Physical Computing Project: Rainscape
A playful, immersive room simulates a rainy natural environment, engaging touch, sight, hearing, and scent, where users interact to reduce stress
Tags: Smart object, interaction design, stress relief, artificial weather control
CONTEXT
Part of the capstone project at The University of Queensland, Australia, under the Physical Computing course
SKILLS & ROLE(S)
Interaction designer, Hardware engineer.
Team of 5 interaction designers
Arduino, Unity, pressure sensors, solenoid valves, fabrics, oil diffuser, speakers
YEAR
2024
TOOLS
WHAT IS PHYSICAL COMPUTING PROJECT?
Physical Computing Studio course is a mandatory course for final year students of Interaction Design programme. Students are exposed to design challenges of building physical interaction design environments.
Through embodied interactions, we are challenged to create physical computing technology—a novel system beyond traditional interactions like touch screen, mouse, or keyboard—that bridges digital and physical components into a prototype.
Physical computing project examples. Images credit to Physical Computing & Interaction Design Studio Course (2024),
School of Computer Science and Electrical Engineering, The University of Queensland, Australia.
THE PROBLEM
Our team chose stress relief as the theme for the project, an objective that most of us seek during our penultimate year of grad school. It was a feeling that we shared with many others that live in big cities.

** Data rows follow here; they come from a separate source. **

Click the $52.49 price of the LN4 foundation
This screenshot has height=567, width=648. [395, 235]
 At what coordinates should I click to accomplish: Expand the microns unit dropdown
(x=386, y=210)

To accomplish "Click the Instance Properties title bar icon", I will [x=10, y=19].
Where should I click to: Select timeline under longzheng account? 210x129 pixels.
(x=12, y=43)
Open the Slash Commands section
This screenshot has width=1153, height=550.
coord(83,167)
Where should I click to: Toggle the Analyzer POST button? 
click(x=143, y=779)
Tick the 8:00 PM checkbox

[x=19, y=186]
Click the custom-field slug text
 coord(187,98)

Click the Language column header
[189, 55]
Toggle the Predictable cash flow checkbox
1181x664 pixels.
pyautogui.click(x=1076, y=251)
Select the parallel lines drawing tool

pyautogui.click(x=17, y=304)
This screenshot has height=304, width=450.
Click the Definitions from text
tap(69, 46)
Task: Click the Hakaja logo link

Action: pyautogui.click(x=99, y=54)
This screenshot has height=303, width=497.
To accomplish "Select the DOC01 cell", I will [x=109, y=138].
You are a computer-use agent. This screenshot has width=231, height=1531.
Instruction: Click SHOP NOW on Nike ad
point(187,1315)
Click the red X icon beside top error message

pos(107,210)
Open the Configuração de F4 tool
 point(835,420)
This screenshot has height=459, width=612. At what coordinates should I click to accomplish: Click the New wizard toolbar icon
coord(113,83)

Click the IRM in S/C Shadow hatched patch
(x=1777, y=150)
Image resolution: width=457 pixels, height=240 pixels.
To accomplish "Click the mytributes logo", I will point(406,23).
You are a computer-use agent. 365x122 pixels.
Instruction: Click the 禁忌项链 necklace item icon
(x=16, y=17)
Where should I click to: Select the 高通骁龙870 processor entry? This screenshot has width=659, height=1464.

Studies have found that surrounding oneself with nature can help lower stress levels. Activities such as a brief visit to a park, seeing greenery, or listening to birds chirping or water flowing are especially beneficial for those seeking stress relief. However, limited urban space makes it difficult to create natural green areas within the city. Tall buildings, along with noise from construction and traffic, also make it challenging to fully immerse oneself in nature’s tranquility.
Our project’s goal was to create an indoor space where people can take refuge and relieve their stress by interacting with the smart objects within it.
CHALLENGE
How might we design an interactive space for stress relief that mimics natural environment?
THE PROCESS
This project is using design thinking framework
1 - DISCOVER
Physical Computing Criterias
The project has to accomplish all of the criterias of physical computing that would be marked. It is very clear from the start that we have to avoid all kind of traditional interactions—like using mouse, keyboard, touchscreen—as the modality of the prototype. The challenge here is to create embodied interactions, which is using bodily movement (e.g., gestures) to interact with the technology.
CRITERIA 1
The Future Everyday
How differently will we perform ordinary, mundane, or everyday tasks in the near future?
CRITERIA 4
Physical
Is the interaction involving physical objects? How do we make it tangible/concrete? What movement are we controlling it with?
CRITERIA 2
Playful
Is it provoking human emotions? How do we make it playful/fun/exciting? How do we make it engaging?
CRITERIA 5
Interaction
What is the action-reaction/command-response of the system? What kind of feedback people would get?
CRITERIA 3
Novel
Is it new and original? Is it not like anything we’ve seen before? How do we make it innovative?
CRITERIA 6
Human Values
What are the human values that this system embodies (e.g., thought-provoking, cultural, aesthetics, etc.)
Desktop Research
Aside from anecdotal evidence from friends, family, and ourselves, we did some research on how immersing oneself in nature can help relieving stress.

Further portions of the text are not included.